## Do this
Retype the following items line for line, keeping every character unchanged.

## Information supplied
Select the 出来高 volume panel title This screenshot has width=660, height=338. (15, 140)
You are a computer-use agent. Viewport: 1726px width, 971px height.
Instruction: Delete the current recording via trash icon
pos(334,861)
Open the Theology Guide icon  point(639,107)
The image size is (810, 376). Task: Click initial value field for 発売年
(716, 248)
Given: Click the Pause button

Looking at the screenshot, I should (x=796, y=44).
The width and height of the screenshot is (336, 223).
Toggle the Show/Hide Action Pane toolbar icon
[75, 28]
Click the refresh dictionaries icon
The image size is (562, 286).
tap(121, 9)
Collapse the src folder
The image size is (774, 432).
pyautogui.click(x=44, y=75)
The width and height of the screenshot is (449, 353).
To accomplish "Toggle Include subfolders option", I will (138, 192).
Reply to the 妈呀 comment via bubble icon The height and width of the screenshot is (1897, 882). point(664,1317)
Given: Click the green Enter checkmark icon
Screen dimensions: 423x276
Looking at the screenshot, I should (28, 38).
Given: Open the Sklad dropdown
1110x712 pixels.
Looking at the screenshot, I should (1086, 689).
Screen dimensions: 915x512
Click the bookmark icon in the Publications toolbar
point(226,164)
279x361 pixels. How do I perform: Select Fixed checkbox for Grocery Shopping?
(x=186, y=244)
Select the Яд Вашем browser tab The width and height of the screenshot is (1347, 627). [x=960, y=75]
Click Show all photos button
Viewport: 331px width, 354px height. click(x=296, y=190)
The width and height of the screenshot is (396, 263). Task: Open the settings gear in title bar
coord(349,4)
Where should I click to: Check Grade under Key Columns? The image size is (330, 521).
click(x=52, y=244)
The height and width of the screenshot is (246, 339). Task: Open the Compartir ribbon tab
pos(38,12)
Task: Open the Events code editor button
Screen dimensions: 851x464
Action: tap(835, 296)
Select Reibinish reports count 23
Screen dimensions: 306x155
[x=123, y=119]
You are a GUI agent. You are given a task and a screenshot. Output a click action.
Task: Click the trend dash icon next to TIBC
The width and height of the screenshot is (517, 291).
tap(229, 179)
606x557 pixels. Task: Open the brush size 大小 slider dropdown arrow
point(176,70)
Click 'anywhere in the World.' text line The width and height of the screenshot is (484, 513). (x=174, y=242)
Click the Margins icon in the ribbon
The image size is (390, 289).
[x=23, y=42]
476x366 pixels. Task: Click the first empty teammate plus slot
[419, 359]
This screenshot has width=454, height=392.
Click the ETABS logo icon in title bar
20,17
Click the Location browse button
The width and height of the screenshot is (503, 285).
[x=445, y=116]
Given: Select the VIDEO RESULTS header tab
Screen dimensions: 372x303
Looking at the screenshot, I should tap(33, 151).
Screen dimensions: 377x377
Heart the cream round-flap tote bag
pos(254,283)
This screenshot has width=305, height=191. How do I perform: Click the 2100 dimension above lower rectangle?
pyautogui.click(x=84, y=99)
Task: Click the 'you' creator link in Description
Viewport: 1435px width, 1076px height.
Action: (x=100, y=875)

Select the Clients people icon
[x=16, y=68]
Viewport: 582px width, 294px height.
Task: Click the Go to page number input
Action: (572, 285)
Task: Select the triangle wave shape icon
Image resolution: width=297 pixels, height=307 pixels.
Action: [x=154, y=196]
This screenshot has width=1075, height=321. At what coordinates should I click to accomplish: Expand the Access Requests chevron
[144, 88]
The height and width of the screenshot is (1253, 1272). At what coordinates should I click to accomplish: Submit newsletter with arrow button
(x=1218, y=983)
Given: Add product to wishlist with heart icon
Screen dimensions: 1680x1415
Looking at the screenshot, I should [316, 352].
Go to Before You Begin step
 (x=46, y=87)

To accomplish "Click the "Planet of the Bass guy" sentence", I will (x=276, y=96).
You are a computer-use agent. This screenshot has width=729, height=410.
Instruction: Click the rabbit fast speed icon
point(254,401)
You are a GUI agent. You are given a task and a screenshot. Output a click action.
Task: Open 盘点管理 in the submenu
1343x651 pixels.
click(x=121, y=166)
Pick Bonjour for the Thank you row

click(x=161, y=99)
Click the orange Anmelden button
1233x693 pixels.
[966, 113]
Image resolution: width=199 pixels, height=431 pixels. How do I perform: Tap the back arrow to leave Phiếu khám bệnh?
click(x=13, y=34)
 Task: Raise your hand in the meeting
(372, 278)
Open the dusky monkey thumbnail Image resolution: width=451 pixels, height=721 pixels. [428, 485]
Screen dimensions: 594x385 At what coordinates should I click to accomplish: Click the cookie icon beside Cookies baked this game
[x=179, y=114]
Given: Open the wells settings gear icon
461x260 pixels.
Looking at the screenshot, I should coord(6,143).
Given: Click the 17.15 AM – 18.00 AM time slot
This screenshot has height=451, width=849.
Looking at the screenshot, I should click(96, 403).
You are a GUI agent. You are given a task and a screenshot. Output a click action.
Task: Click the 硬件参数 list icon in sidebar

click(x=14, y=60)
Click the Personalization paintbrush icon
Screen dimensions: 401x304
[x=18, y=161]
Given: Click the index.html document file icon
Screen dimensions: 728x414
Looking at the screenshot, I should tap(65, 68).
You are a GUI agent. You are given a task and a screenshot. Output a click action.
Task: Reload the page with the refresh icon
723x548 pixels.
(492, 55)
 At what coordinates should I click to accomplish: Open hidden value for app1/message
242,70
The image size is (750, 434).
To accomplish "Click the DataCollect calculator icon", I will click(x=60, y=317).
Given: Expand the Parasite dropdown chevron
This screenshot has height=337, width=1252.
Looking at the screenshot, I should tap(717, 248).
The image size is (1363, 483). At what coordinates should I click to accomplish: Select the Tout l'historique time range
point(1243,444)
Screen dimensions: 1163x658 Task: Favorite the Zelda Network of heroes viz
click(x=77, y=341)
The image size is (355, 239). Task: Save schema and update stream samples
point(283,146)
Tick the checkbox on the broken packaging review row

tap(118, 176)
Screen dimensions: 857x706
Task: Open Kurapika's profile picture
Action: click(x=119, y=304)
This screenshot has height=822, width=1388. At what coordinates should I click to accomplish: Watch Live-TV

## Final result
Select the 出来高 volume panel title This screenshot has width=660, height=338. (15, 140)
You are a computer-use agent. Viewport: 1726px width, 971px height.
Instruction: Delete the current recording via trash icon
pos(334,861)
Open the Theology Guide icon  point(639,107)
The image size is (810, 376). Task: Click initial value field for 発売年
(716, 248)
Given: Click the Pause button

Looking at the screenshot, I should (x=796, y=44).
The width and height of the screenshot is (336, 223).
Toggle the Show/Hide Action Pane toolbar icon
[75, 28]
Click the refresh dictionaries icon
The image size is (562, 286).
tap(121, 9)
Collapse the src folder
The image size is (774, 432).
pyautogui.click(x=44, y=75)
The width and height of the screenshot is (449, 353).
To accomplish "Toggle Include subfolders option", I will (138, 192).
Reply to the 妈呀 comment via bubble icon The height and width of the screenshot is (1897, 882). point(664,1317)
Given: Click the green Enter checkmark icon
Screen dimensions: 423x276
Looking at the screenshot, I should (28, 38).
Given: Open the Sklad dropdown
1110x712 pixels.
Looking at the screenshot, I should (1086, 689).
Screen dimensions: 915x512
Click the bookmark icon in the Publications toolbar
point(226,164)
279x361 pixels. How do I perform: Select Fixed checkbox for Grocery Shopping?
(x=186, y=244)
Select the Яд Вашем browser tab The width and height of the screenshot is (1347, 627). [x=960, y=75]
Click Show all photos button
Viewport: 331px width, 354px height. click(x=296, y=190)
The width and height of the screenshot is (396, 263). Task: Open the settings gear in title bar
coord(349,4)
Where should I click to: Check Grade under Key Columns? The image size is (330, 521).
click(x=52, y=244)
The height and width of the screenshot is (246, 339). Task: Open the Compartir ribbon tab
pos(38,12)
Task: Open the Events code editor button
Screen dimensions: 851x464
Action: tap(835, 296)
Select Reibinish reports count 23
Screen dimensions: 306x155
[x=123, y=119]
You are a GUI agent. You are given a task and a screenshot. Output a click action.
Task: Click the trend dash icon next to TIBC
The width and height of the screenshot is (517, 291).
tap(229, 179)
606x557 pixels. Task: Open the brush size 大小 slider dropdown arrow
point(176,70)
Click 'anywhere in the World.' text line The width and height of the screenshot is (484, 513). (x=174, y=242)
Click the Margins icon in the ribbon
The image size is (390, 289).
[x=23, y=42]
476x366 pixels. Task: Click the first empty teammate plus slot
[419, 359]
This screenshot has width=454, height=392.
Click the ETABS logo icon in title bar
20,17
Click the Location browse button
The width and height of the screenshot is (503, 285).
[x=445, y=116]
Given: Select the VIDEO RESULTS header tab
Screen dimensions: 372x303
Looking at the screenshot, I should tap(33, 151).
Screen dimensions: 377x377
Heart the cream round-flap tote bag
pos(254,283)
This screenshot has width=305, height=191. How do I perform: Click the 2100 dimension above lower rectangle?
pyautogui.click(x=84, y=99)
Task: Click the 'you' creator link in Description
Viewport: 1435px width, 1076px height.
Action: (x=100, y=875)

Select the Clients people icon
[x=16, y=68]
Viewport: 582px width, 294px height.
Task: Click the Go to page number input
Action: (572, 285)
Task: Select the triangle wave shape icon
Image resolution: width=297 pixels, height=307 pixels.
Action: [x=154, y=196]
This screenshot has width=1075, height=321. At what coordinates should I click to accomplish: Expand the Access Requests chevron
[144, 88]
The height and width of the screenshot is (1253, 1272). At what coordinates should I click to accomplish: Submit newsletter with arrow button
(x=1218, y=983)
Given: Add product to wishlist with heart icon
Screen dimensions: 1680x1415
Looking at the screenshot, I should [316, 352].
Go to Before You Begin step
 (x=46, y=87)

To accomplish "Click the "Planet of the Bass guy" sentence", I will (x=276, y=96).
You are a computer-use agent. This screenshot has width=729, height=410.
Instruction: Click the rabbit fast speed icon
point(254,401)
You are a GUI agent. You are given a task and a screenshot. Output a click action.
Task: Open 盘点管理 in the submenu
1343x651 pixels.
click(x=121, y=166)
Pick Bonjour for the Thank you row

click(x=161, y=99)
Click the orange Anmelden button
1233x693 pixels.
[966, 113]
Image resolution: width=199 pixels, height=431 pixels. How do I perform: Tap the back arrow to leave Phiếu khám bệnh?
click(x=13, y=34)
 Task: Raise your hand in the meeting
(372, 278)
Open the dusky monkey thumbnail Image resolution: width=451 pixels, height=721 pixels. [428, 485]
Screen dimensions: 594x385 At what coordinates should I click to accomplish: Click the cookie icon beside Cookies baked this game
[x=179, y=114]
Given: Open the wells settings gear icon
461x260 pixels.
Looking at the screenshot, I should coord(6,143).
Given: Click the 17.15 AM – 18.00 AM time slot
This screenshot has height=451, width=849.
Looking at the screenshot, I should click(96, 403).
You are a GUI agent. You are given a task and a screenshot. Output a click action.
Task: Click the 硬件参数 list icon in sidebar

click(x=14, y=60)
Click the Personalization paintbrush icon
Screen dimensions: 401x304
[x=18, y=161]
Given: Click the index.html document file icon
Screen dimensions: 728x414
Looking at the screenshot, I should tap(65, 68).
You are a GUI agent. You are given a task and a screenshot. Output a click action.
Task: Reload the page with the refresh icon
723x548 pixels.
(492, 55)
 At what coordinates should I click to accomplish: Open hidden value for app1/message
242,70
The image size is (750, 434).
To accomplish "Click the DataCollect calculator icon", I will click(x=60, y=317).
Given: Expand the Parasite dropdown chevron
This screenshot has height=337, width=1252.
Looking at the screenshot, I should tap(717, 248).
The image size is (1363, 483). At what coordinates should I click to accomplish: Select the Tout l'historique time range
point(1243,444)
Screen dimensions: 1163x658 Task: Favorite the Zelda Network of heroes viz
click(x=77, y=341)
The image size is (355, 239). Task: Save schema and update stream samples
point(283,146)
Tick the checkbox on the broken packaging review row

tap(118, 176)
Screen dimensions: 857x706
Task: Open Kurapika's profile picture
Action: click(x=119, y=304)
This screenshot has height=822, width=1388. At what coordinates should I click to accomplish: Watch Live-TV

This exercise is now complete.